Stable-Baselines-Team / stable-baselines3-contrib

Contrib package for Stable-Baselines3 - Experimental reinforcement learning (RL) code
https://sb3-contrib.readthedocs.io
MIT License
442 stars 166 forks source link

[Question] how to use "lstm_states" from rollout_buffer to reconstruct LSTM states during training #222

Closed DeepRowLie closed 5 months ago

DeepRowLie commented 6 months ago

❓ Question

Hi all! I hope to integrate RNN(LSTM/GRU) to off-policy algorithm(SAC and TD3) without multiprocessing like A3C.So I checked SB3-contrib code about recurrentPPO and the recurrentPPO document you recommended. In SB3-contrib, recurrentPPO puts _lstmstates into _rolloutbuffer when collect transitions.During Training,the sequences not start from the beginning of one episode will use the out of style _lstmstates to reconstruct LSTM states.I'm confused about this. https://github.com/Stable-Baselines-Team/stable-baselines3-contrib/blob/9f333ffc34280fd16f438ff303f7b3f7792b0068/sb3_contrib/ppo_recurrent/ppo_recurrent.py#L351C1-L356C18 https://github.com/Stable-Baselines-Team/stable-baselines3-contrib/blob/9f333ffc34280fd16f438ff303f7b3f7792b0068/sb3_contrib/common/recurrent/policies.py#L198C9-L207C36

Here are my questions:

  1. why should we use the outdated '_lstmstates' to reconstruct LSTM states instead of just initializing them,when the sequence doesnt start from the begining?After several epoches, it seems that _lstmstates stored in _rolloutbuffer may not accurately reflect historical information since the network has evolved.Does the Trust Region algothrim make the updated networks similiar enough, so we can use the old states?
  2. when appling RNN to SAC's replay buffer,how should LSTM states be reconsturcted?Should design the squence always start from the begining of each episode?

Checklist

araffin commented 5 months ago

Hello, SAC with RNN and PPO with RNN will be quite different because PPO is on-policy (so the data collected is discarded after one update).

Exercise tasks:
1: Decide whether each statement agrees with the issue thread, answering yes or no and quoting the words of the issue thread that settle it. (a) The person who asked the question also closed it. (b) The project is released under the Apache License. (c) The reply says PPO keeps the data it collects for many updates.
2: Write out the issue thread word for word, everything from "araffin commented 5" down to "after one update).".

Recorded data:
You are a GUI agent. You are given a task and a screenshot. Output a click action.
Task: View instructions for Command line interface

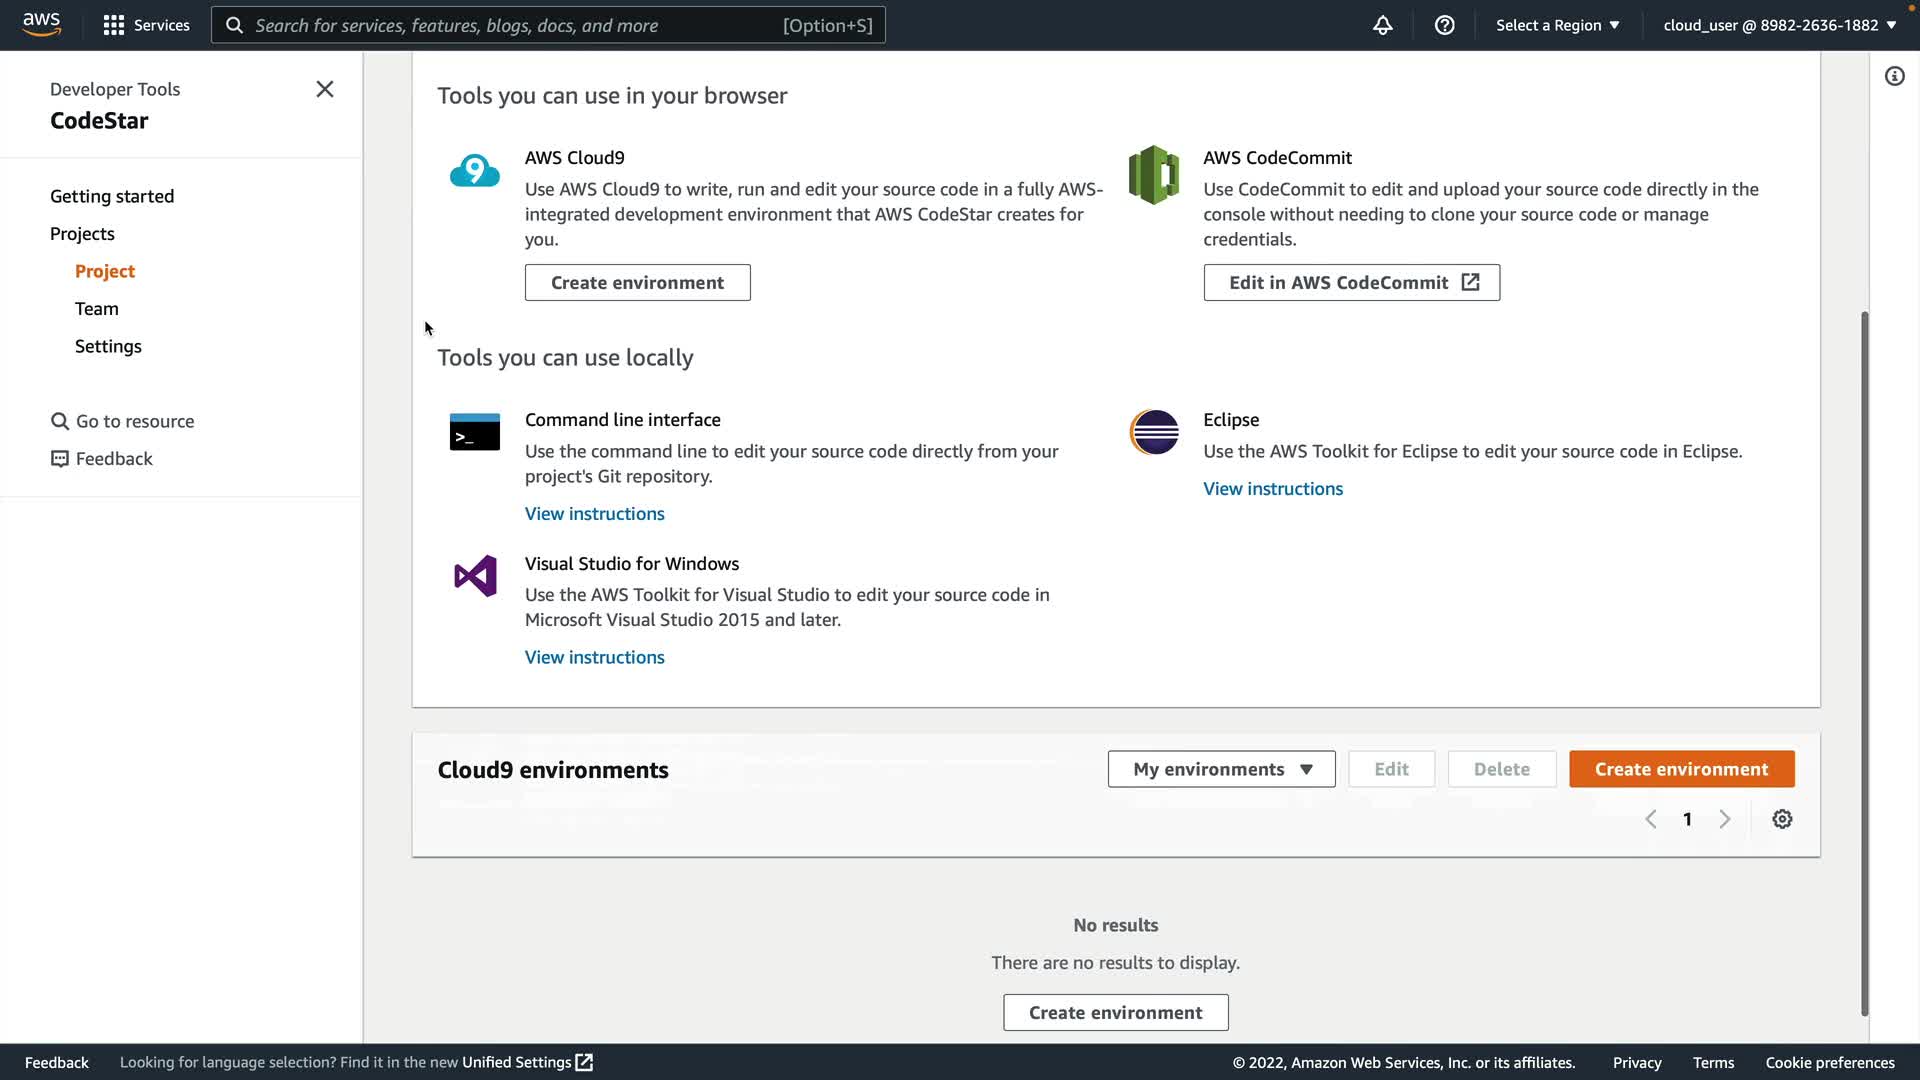click(594, 514)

The results:
1:
(a) Yes: "DeepRowLie closed 5 months ago"
(b) No: "MIT License"
(c) No: "the data collected is discarded after one update"

2:
araffin commented 5 months ago

Hello, SAC with RNN and PPO with RNN will be quite different because PPO is on-policy (so the data collected is discarded after one update).